» **Work to be completed**:
Begin at the line of the data that has "You are a computer-use" and stop after the line that has "point(384,331)". Rewrite those lines with "pencil" changed to "pen", keep everything else the same, and leave out the pictures.

------------------------------------

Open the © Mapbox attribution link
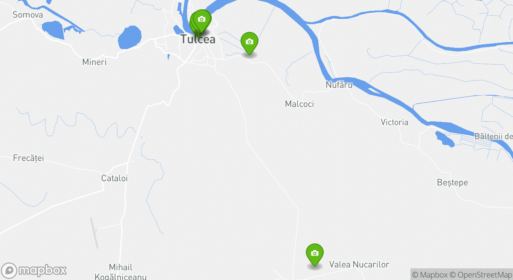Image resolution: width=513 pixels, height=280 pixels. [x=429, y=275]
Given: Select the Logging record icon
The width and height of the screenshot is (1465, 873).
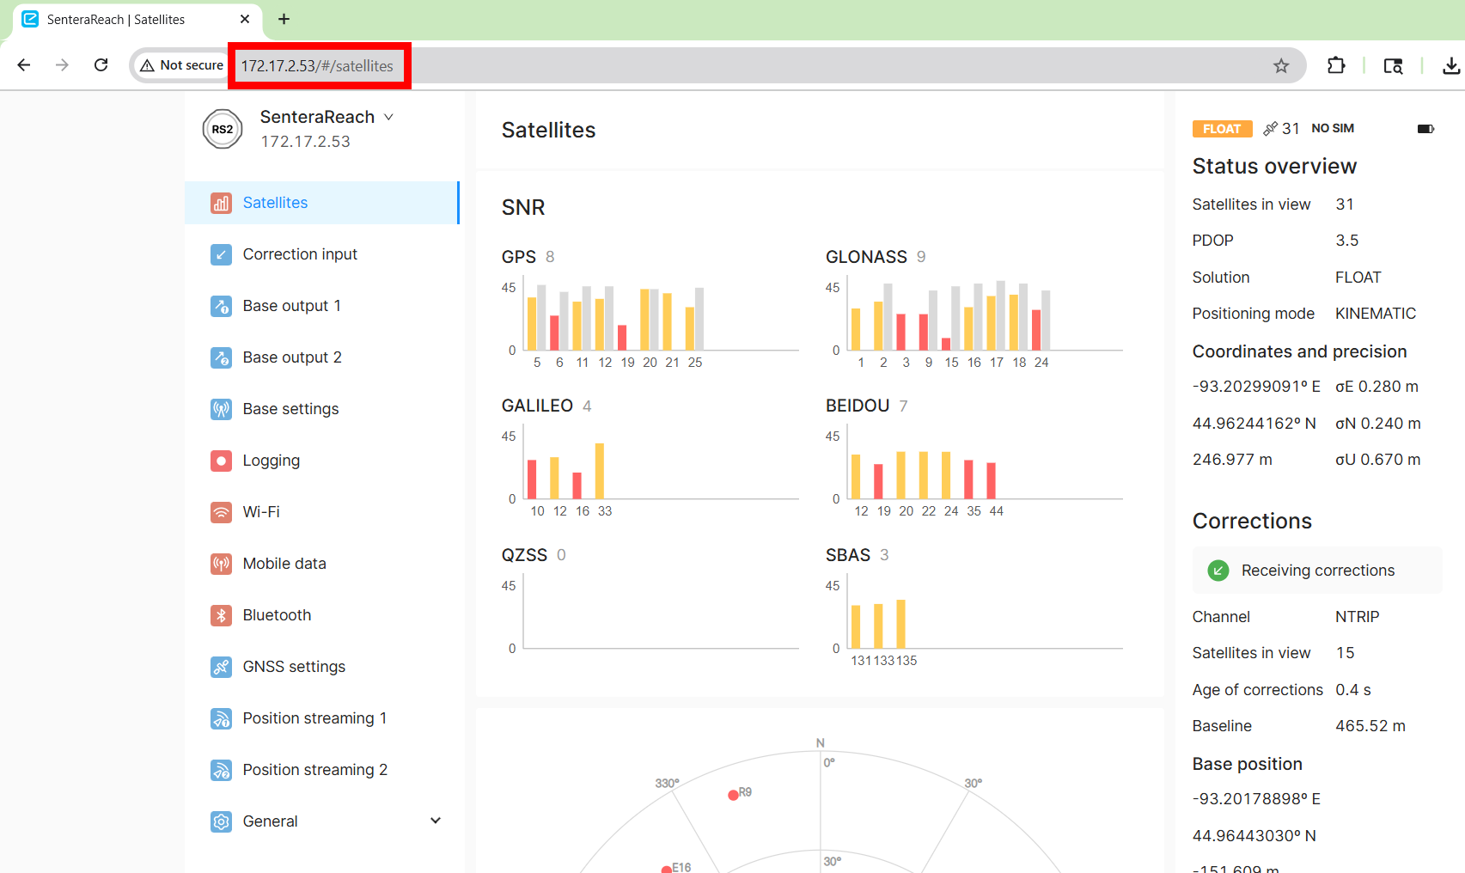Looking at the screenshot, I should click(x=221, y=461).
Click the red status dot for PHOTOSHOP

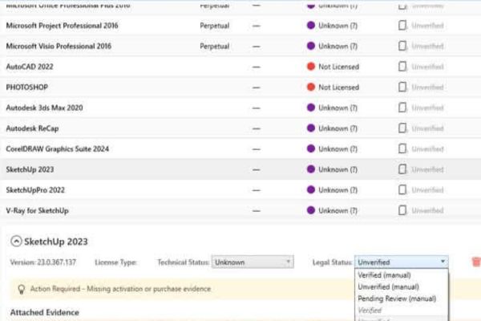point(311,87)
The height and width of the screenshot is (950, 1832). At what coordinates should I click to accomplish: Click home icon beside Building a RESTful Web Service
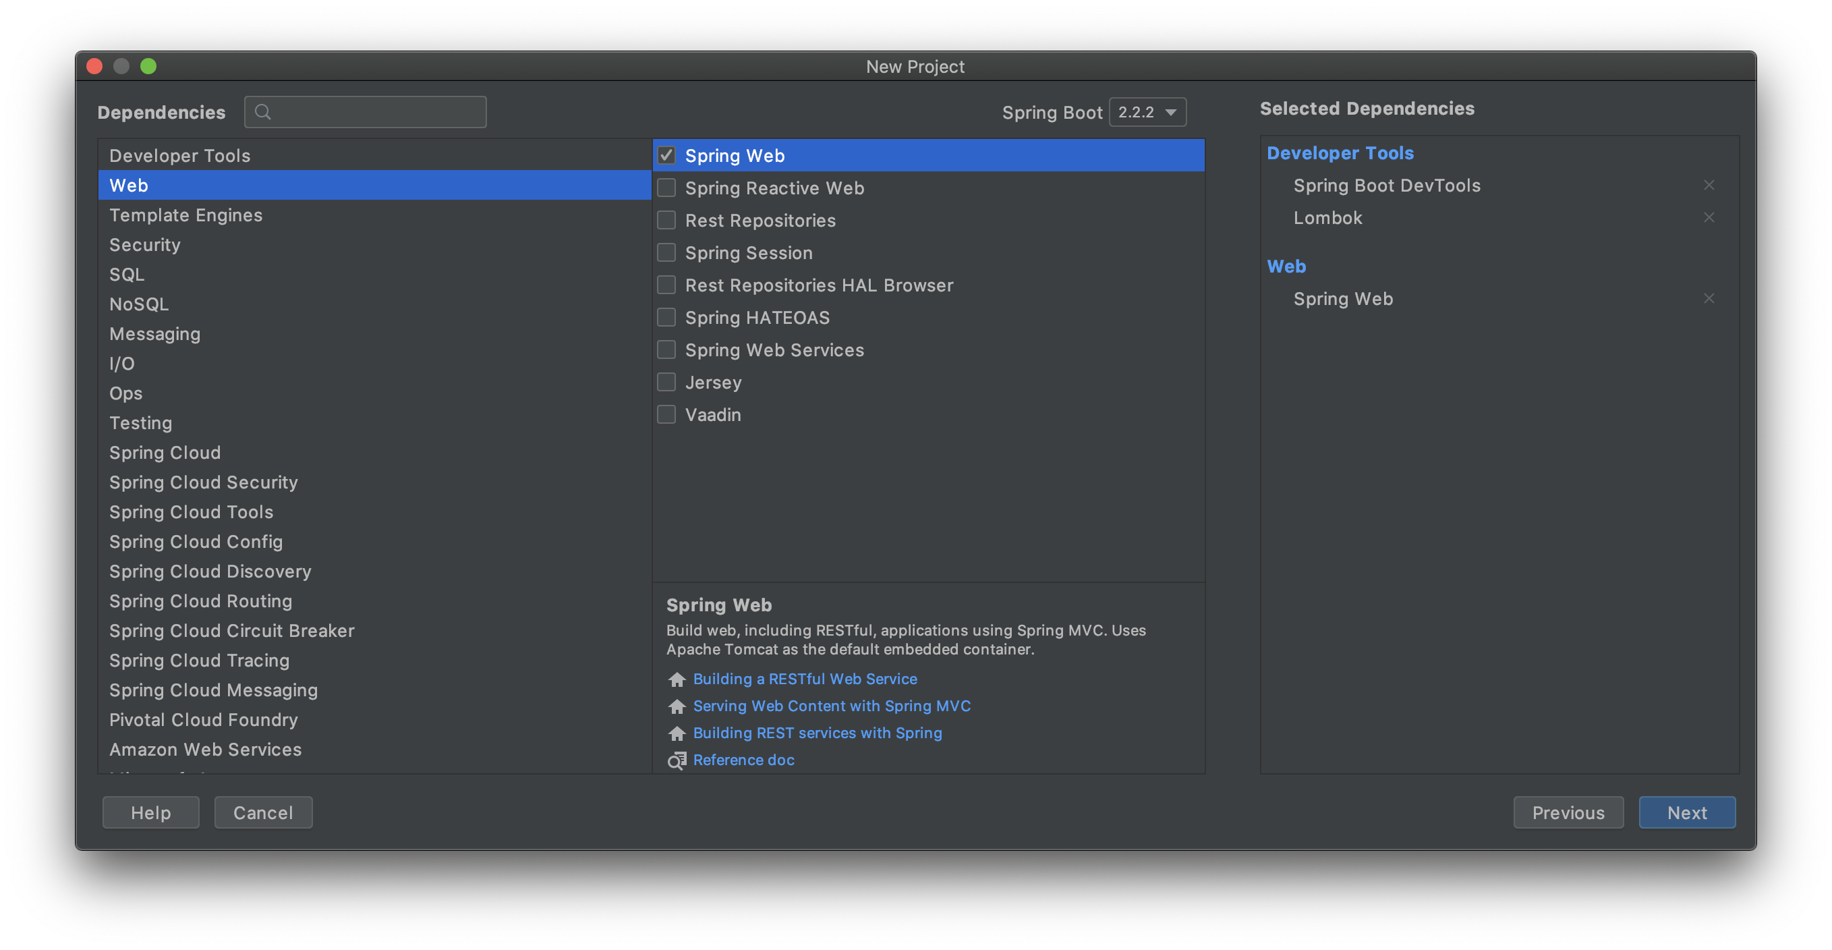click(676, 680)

------------------------------------

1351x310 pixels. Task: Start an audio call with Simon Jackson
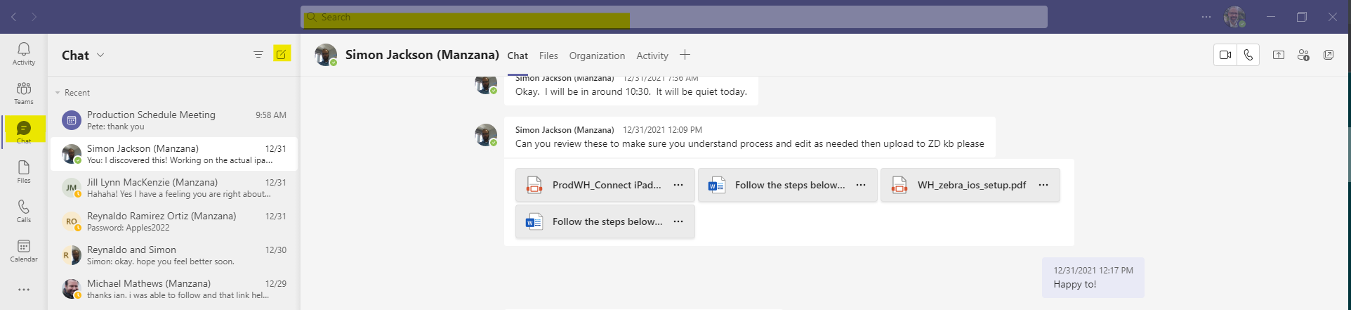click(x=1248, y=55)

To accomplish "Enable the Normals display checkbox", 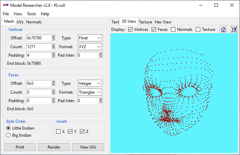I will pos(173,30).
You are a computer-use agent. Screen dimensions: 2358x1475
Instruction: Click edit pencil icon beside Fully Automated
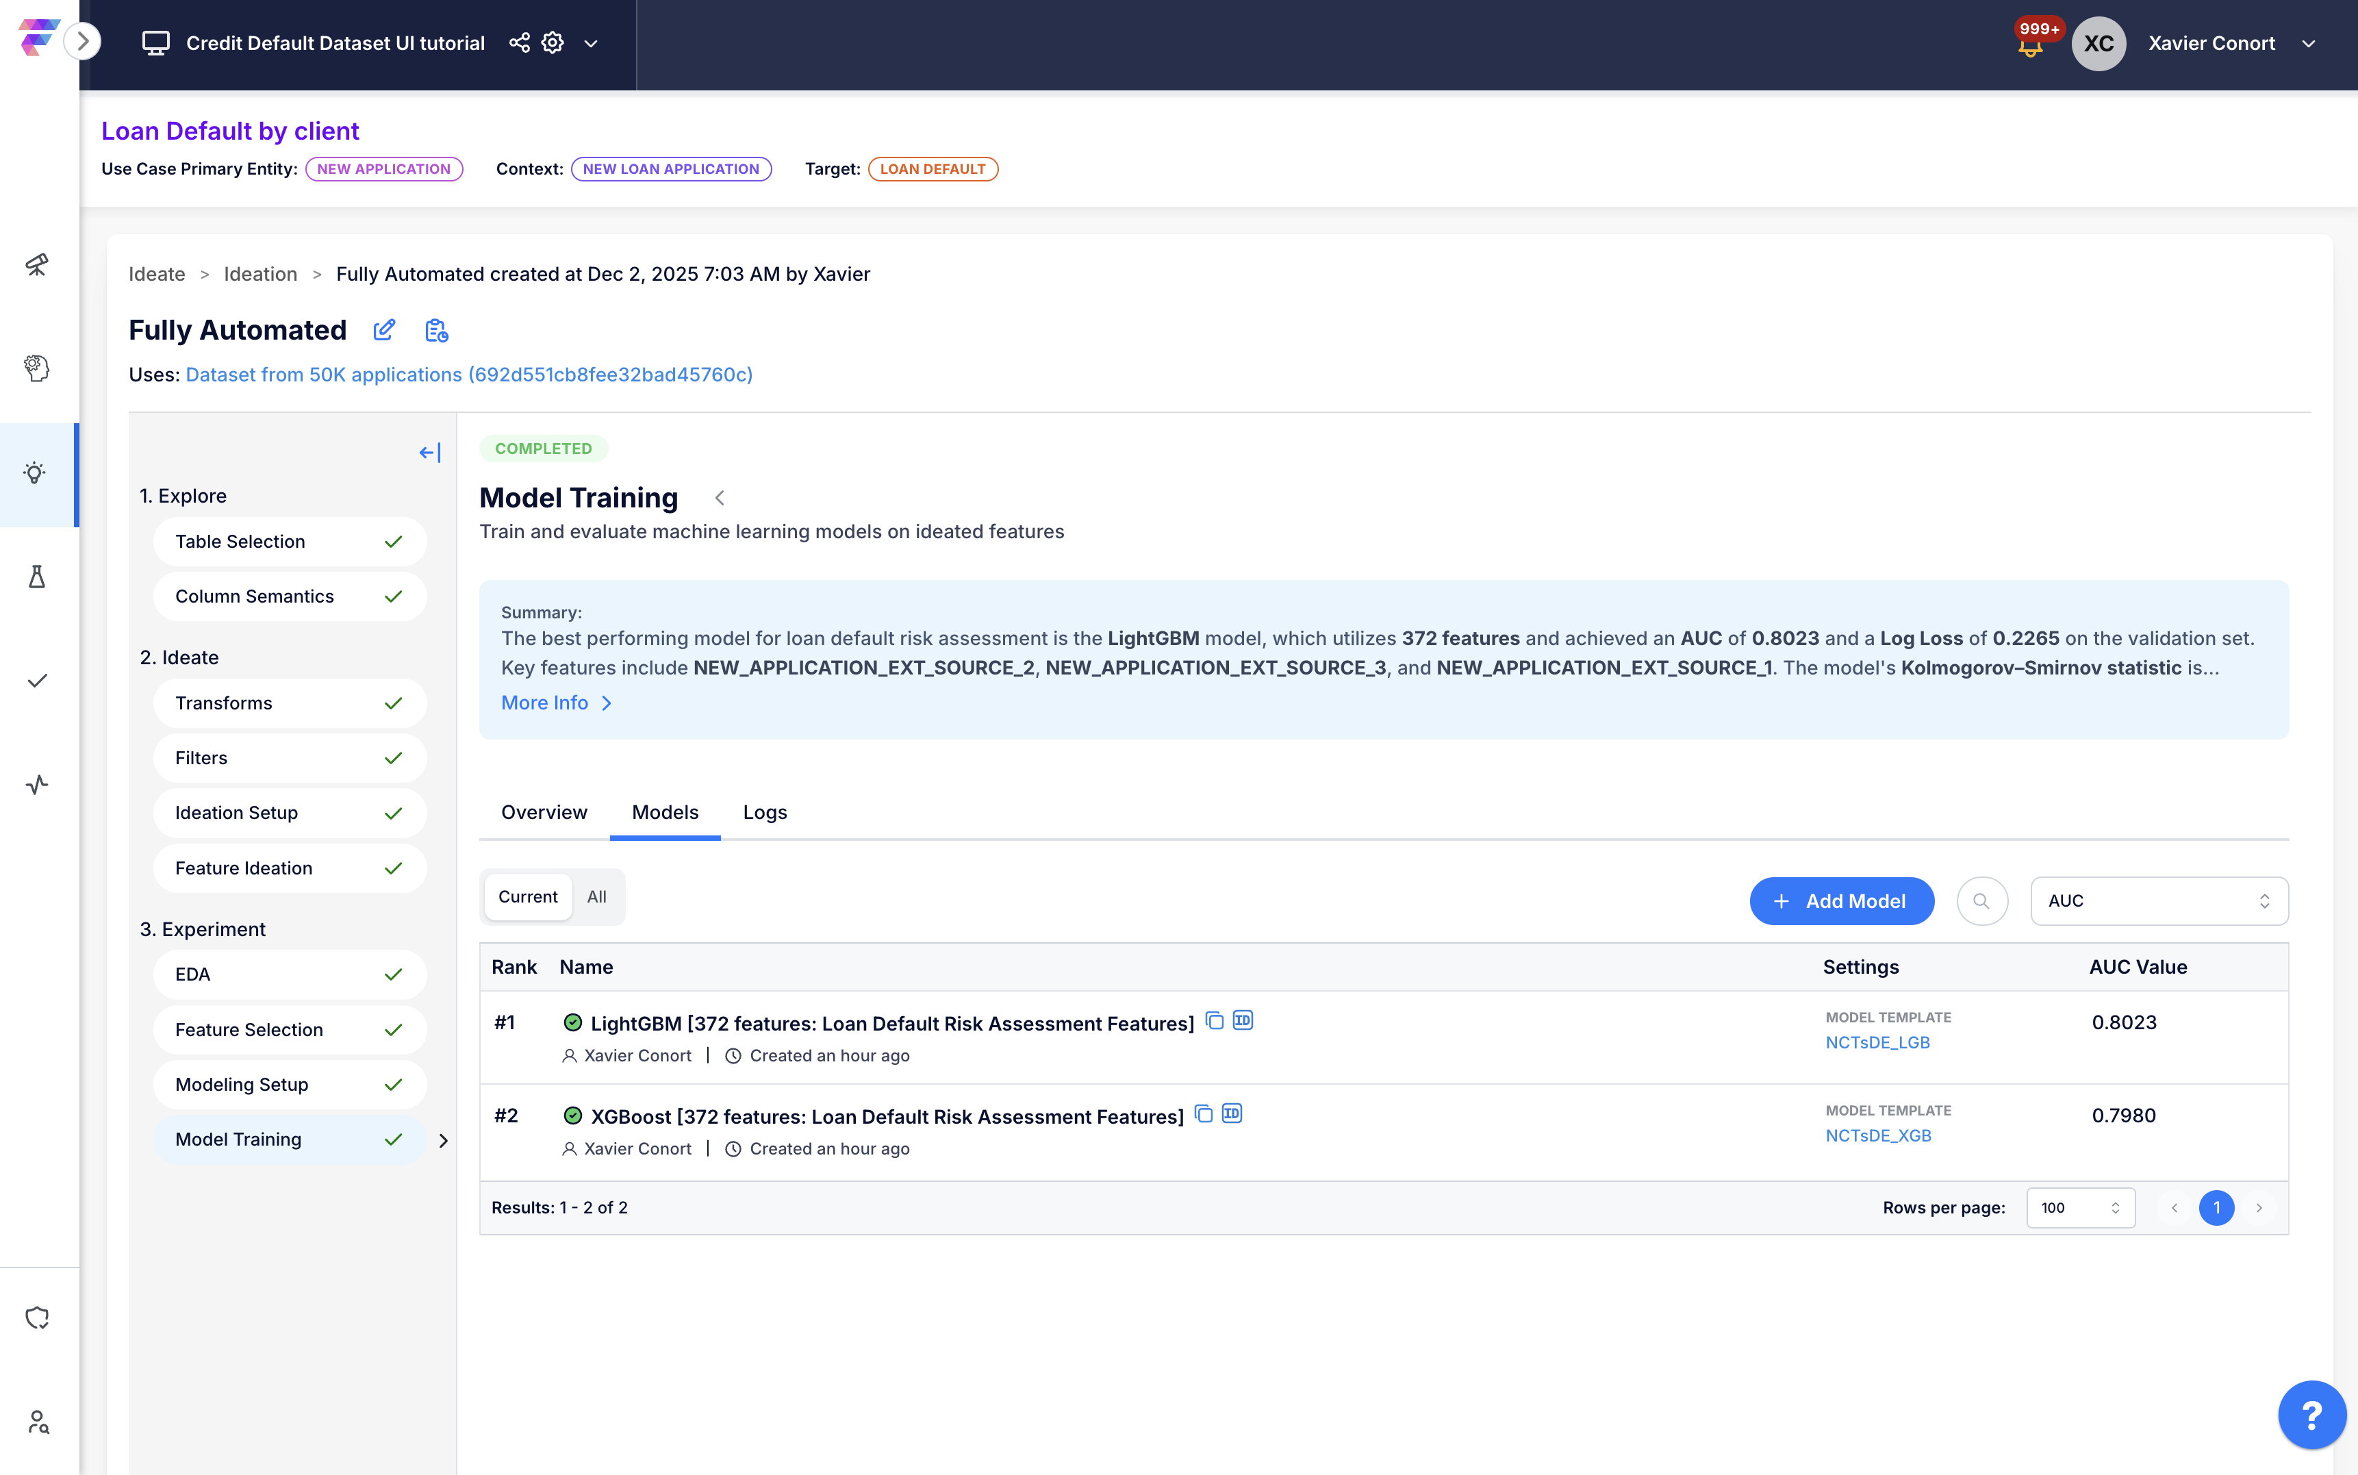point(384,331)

------------------------------------

» **Task response**:
You are a computer-use agent. Screen dimensions: 2358x1475
Instruction: Click edit pen icon beside Fully Automated
point(384,331)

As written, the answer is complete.